• _WHAT TO WORK ON_: Reproduce all records word for word.

• _RECORDS SHOWN_:
»»

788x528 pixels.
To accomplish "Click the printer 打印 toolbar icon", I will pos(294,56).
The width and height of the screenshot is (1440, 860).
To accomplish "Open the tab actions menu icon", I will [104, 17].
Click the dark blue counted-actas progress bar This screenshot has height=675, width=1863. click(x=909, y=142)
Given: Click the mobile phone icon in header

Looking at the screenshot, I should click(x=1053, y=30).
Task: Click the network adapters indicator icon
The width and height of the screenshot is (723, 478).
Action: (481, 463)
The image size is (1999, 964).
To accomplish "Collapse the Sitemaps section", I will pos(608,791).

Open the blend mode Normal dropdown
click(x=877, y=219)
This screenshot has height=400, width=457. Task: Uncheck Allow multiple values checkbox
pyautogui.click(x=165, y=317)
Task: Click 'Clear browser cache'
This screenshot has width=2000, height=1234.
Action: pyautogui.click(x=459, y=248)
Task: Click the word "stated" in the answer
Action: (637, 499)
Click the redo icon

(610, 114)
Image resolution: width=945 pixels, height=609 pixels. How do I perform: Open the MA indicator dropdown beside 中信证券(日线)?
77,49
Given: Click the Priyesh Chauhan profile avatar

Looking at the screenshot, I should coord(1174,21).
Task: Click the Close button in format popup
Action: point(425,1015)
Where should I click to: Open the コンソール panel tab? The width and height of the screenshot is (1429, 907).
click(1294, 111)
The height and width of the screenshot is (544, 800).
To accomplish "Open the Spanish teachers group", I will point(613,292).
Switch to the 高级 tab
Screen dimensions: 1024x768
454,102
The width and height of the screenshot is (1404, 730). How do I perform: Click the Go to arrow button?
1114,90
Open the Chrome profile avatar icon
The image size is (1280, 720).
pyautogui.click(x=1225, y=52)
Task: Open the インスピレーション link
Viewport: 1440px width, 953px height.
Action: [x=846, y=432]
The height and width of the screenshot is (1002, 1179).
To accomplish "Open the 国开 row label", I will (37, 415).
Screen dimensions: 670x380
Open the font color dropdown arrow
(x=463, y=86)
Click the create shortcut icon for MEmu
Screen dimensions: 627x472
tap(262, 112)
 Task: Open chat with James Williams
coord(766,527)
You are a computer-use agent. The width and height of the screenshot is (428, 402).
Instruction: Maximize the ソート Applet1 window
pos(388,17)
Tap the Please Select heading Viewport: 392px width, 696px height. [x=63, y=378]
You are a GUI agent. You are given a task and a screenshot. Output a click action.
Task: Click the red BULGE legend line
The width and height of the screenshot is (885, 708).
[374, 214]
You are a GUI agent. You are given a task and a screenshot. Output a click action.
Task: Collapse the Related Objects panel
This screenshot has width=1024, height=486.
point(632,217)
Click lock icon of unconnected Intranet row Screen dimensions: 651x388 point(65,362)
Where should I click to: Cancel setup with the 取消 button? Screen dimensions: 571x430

««

• _ANSWER TO THIS PROBLEM_:
788x528 pixels.
To accomplish "Click the printer 打印 toolbar icon", I will pos(294,56).
The width and height of the screenshot is (1440, 860).
To accomplish "Open the tab actions menu icon", I will [104, 17].
Click the dark blue counted-actas progress bar This screenshot has height=675, width=1863. click(x=909, y=142)
Given: Click the mobile phone icon in header

Looking at the screenshot, I should click(x=1053, y=30).
Task: Click the network adapters indicator icon
The width and height of the screenshot is (723, 478).
Action: (481, 463)
The image size is (1999, 964).
To accomplish "Collapse the Sitemaps section", I will pos(608,791).

Open the blend mode Normal dropdown
click(x=877, y=219)
This screenshot has height=400, width=457. Task: Uncheck Allow multiple values checkbox
pyautogui.click(x=165, y=317)
Task: Click 'Clear browser cache'
This screenshot has width=2000, height=1234.
Action: pyautogui.click(x=459, y=248)
Task: Click the word "stated" in the answer
Action: (637, 499)
Click the redo icon

(610, 114)
Image resolution: width=945 pixels, height=609 pixels. How do I perform: Open the MA indicator dropdown beside 中信证券(日线)?
77,49
Given: Click the Priyesh Chauhan profile avatar

Looking at the screenshot, I should coord(1174,21).
Task: Click the Close button in format popup
Action: point(425,1015)
Where should I click to: Open the コンソール panel tab? The width and height of the screenshot is (1429, 907).
click(1294, 111)
The height and width of the screenshot is (544, 800).
To accomplish "Open the Spanish teachers group", I will point(613,292).
Switch to the 高级 tab
Screen dimensions: 1024x768
454,102
The width and height of the screenshot is (1404, 730). How do I perform: Click the Go to arrow button?
1114,90
Open the Chrome profile avatar icon
The image size is (1280, 720).
pyautogui.click(x=1225, y=52)
Task: Open the インスピレーション link
Viewport: 1440px width, 953px height.
Action: [x=846, y=432]
The height and width of the screenshot is (1002, 1179).
To accomplish "Open the 国开 row label", I will (37, 415).
Screen dimensions: 670x380
Open the font color dropdown arrow
(x=463, y=86)
Click the create shortcut icon for MEmu
Screen dimensions: 627x472
tap(262, 112)
 Task: Open chat with James Williams
coord(766,527)
You are a computer-use agent. The width and height of the screenshot is (428, 402).
Instruction: Maximize the ソート Applet1 window
pos(388,17)
Tap the Please Select heading Viewport: 392px width, 696px height. [x=63, y=378]
You are a GUI agent. You are given a task and a screenshot. Output a click action.
Task: Click the red BULGE legend line
The width and height of the screenshot is (885, 708).
[374, 214]
You are a GUI agent. You are given a task and a screenshot. Output a click action.
Task: Collapse the Related Objects panel
This screenshot has width=1024, height=486.
point(632,217)
Click lock icon of unconnected Intranet row Screen dimensions: 651x388 point(65,362)
Where should I click to: Cancel setup with the 取消 button? Screen dimensions: 571x430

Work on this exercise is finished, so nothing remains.